*YOUR GOAL*: Reproduce the following lines word for word, covering all of the data.

— start INPUT ROWS —

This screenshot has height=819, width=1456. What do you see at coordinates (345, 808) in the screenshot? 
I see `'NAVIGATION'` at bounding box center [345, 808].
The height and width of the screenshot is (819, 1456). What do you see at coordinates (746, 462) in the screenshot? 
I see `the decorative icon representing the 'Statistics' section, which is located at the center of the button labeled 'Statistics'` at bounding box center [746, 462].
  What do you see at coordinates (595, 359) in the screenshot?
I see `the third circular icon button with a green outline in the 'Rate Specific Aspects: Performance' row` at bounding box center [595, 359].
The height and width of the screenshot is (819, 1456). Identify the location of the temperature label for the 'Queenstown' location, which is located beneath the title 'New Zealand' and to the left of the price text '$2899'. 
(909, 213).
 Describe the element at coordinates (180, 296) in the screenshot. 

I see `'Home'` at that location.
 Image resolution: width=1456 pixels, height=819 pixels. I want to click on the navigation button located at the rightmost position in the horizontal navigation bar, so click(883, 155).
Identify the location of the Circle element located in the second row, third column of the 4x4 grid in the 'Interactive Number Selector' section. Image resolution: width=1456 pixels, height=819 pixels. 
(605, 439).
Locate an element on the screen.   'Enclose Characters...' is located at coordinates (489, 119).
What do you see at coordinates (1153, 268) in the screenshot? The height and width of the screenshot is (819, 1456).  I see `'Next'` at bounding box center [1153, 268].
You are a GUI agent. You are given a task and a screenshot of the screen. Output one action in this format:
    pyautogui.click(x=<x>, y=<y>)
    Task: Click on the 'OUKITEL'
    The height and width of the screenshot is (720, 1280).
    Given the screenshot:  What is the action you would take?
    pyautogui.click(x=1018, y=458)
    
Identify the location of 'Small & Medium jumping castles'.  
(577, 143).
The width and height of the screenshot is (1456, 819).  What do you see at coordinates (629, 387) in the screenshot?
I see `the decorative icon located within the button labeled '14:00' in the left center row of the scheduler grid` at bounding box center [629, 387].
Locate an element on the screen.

— end INPUT ROWS —

*EXERCISE SOLUTION*:
This screenshot has height=819, width=1456. What do you see at coordinates (345, 808) in the screenshot? 
I see `'NAVIGATION'` at bounding box center [345, 808].
The height and width of the screenshot is (819, 1456). What do you see at coordinates (746, 462) in the screenshot? 
I see `the decorative icon representing the 'Statistics' section, which is located at the center of the button labeled 'Statistics'` at bounding box center [746, 462].
  What do you see at coordinates (595, 359) in the screenshot?
I see `the third circular icon button with a green outline in the 'Rate Specific Aspects: Performance' row` at bounding box center [595, 359].
The height and width of the screenshot is (819, 1456). Identify the location of the temperature label for the 'Queenstown' location, which is located beneath the title 'New Zealand' and to the left of the price text '$2899'. 
(909, 213).
 Describe the element at coordinates (180, 296) in the screenshot. 

I see `'Home'` at that location.
 Image resolution: width=1456 pixels, height=819 pixels. I want to click on the navigation button located at the rightmost position in the horizontal navigation bar, so click(883, 155).
Identify the location of the Circle element located in the second row, third column of the 4x4 grid in the 'Interactive Number Selector' section. Image resolution: width=1456 pixels, height=819 pixels. 
(605, 439).
Locate an element on the screen.   'Enclose Characters...' is located at coordinates (489, 119).
What do you see at coordinates (1153, 268) in the screenshot? The height and width of the screenshot is (819, 1456).  I see `'Next'` at bounding box center [1153, 268].
You are a GUI agent. You are given a task and a screenshot of the screen. Output one action in this format:
    pyautogui.click(x=<x>, y=<y>)
    Task: Click on the 'OUKITEL'
    The height and width of the screenshot is (720, 1280).
    Given the screenshot:  What is the action you would take?
    pyautogui.click(x=1018, y=458)
    
Identify the location of 'Small & Medium jumping castles'.  
(577, 143).
The width and height of the screenshot is (1456, 819).  What do you see at coordinates (629, 387) in the screenshot?
I see `the decorative icon located within the button labeled '14:00' in the left center row of the scheduler grid` at bounding box center [629, 387].
Locate an element on the screen.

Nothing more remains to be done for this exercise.